On the liability side, securities repos increased
$55 billion to $1.297 trillion, with notable
one-year growth of $333 billion (34.6%). Over the
past two years, broker/dealer assets have
ballooned 51%, while repo liabilities have
inflated 83%.
Funding corp (funding
subsidiaries, nonbank financial holding companies,
and custodial accounts for reinvested collateral
of securities lending operations) assets expanded
nominal $144 billion during Q3, with y-o-y growth
of 19% to $1.792 trillion. Fed funds and repo
expanded at a 6.9% rate during Q3 to $2.799
trillion, with one-year growth of 18.2%. Finance
company assets expanded at a 5.6% rate during the
quarter to $1.924 trillion and savings
institutions a 12.9% rate to $1.759 trillion;
real-estate investment trusts contracted at an
8.2% rate to $607 billion; credit unions expanded
at a 0.6% rate to $748 billion; and the life
insurance sector grew at a 5.7% pace to $4.950
trillion.
National income was up 5.3%
y-o-y to $12.307 trillion during Q3, with total
compensation rising 6.4% y-o-y to $7.917 trillion.
State and local government receipts held steady at
up 5.1% y-o-y, while savings and loan expenditures
rose 6.2% y-o-y. Federal receipts slowed, with
Q3’s 7.0% y-o-y increase down from Q2’s 8.0%.

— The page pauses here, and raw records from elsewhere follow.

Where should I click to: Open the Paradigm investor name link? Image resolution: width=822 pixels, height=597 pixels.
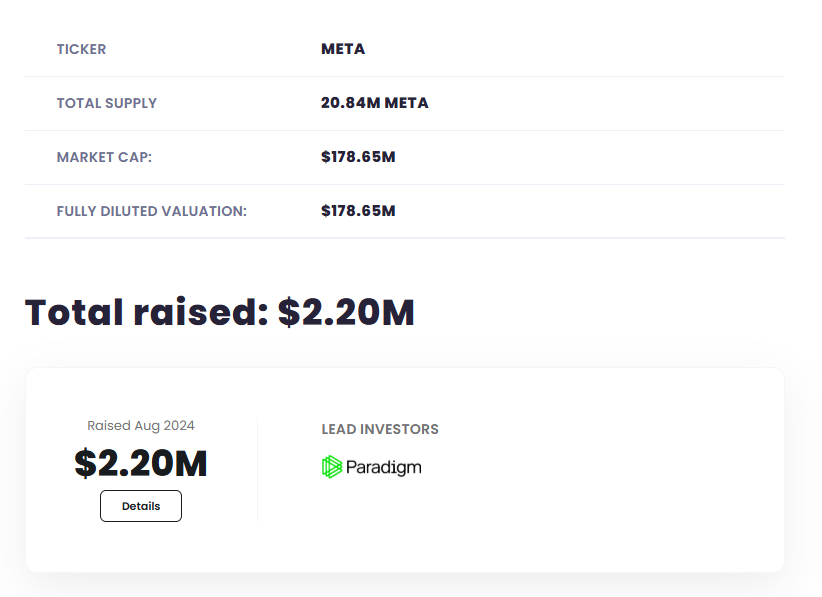coord(384,467)
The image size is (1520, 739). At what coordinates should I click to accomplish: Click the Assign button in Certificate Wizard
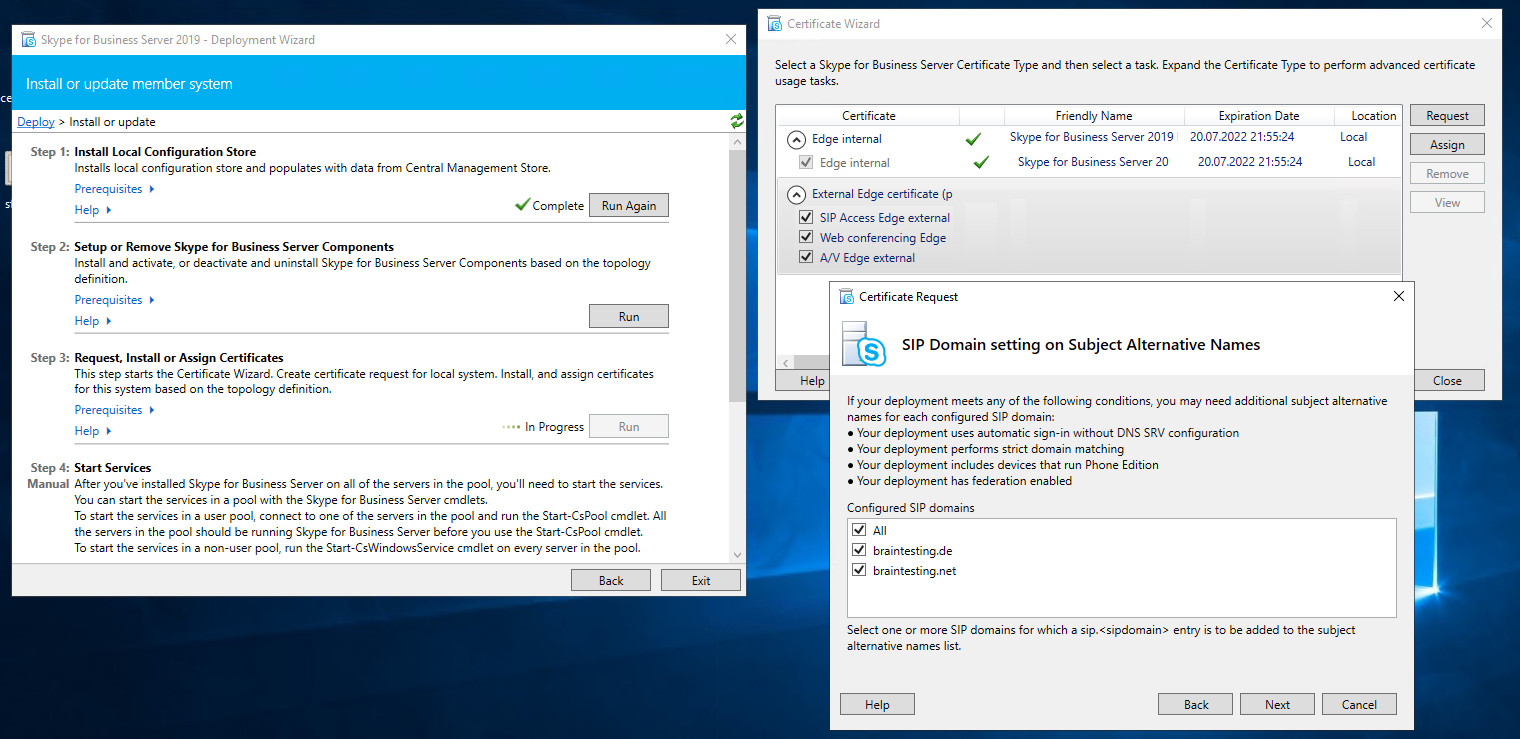point(1446,144)
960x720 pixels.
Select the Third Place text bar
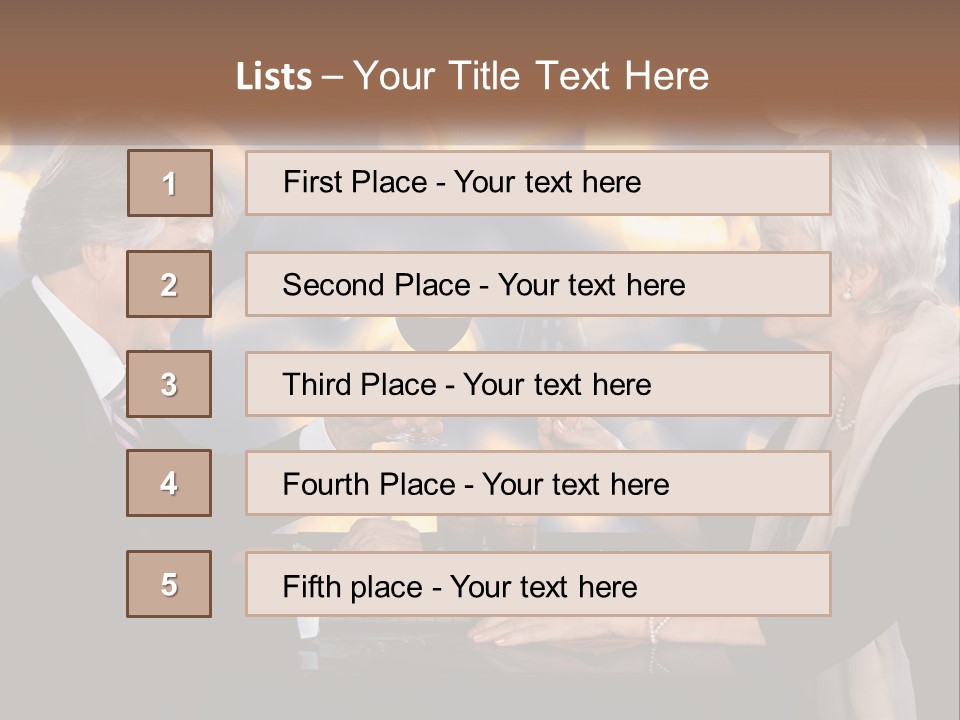tap(538, 384)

Federal expenditures were up 6.0% y-o-y. Expect
both state and local and federal government
receipts to slow going forward.
The
household (and non-profit) balance sheet remains a
key analytical focal point. Total household assets
expanded at a 4.8% rate during the quarter to
$72.761 trillion. Household liabilities increased
at a stronger 6.7% rate to $14.157 trillion. Yet
in nominal dollars, assets inflated $858 billion
and liabilities increased "only" $234 billion -
leaving household net worth up $625 billion during
the quarter to a record $58.604 trillion. It is
worth noting that the growth in real estate assets
slowed to only $119 billion during Q3, while
credit bubble excess inflated household financial
assets by $699 billion. Over the past year,
household assets inflated $5.039 trillion (7.4%),
with a $1.035 trillion (7.9%) increase in
liabilities leaving a $4.004 trillion (7.3%)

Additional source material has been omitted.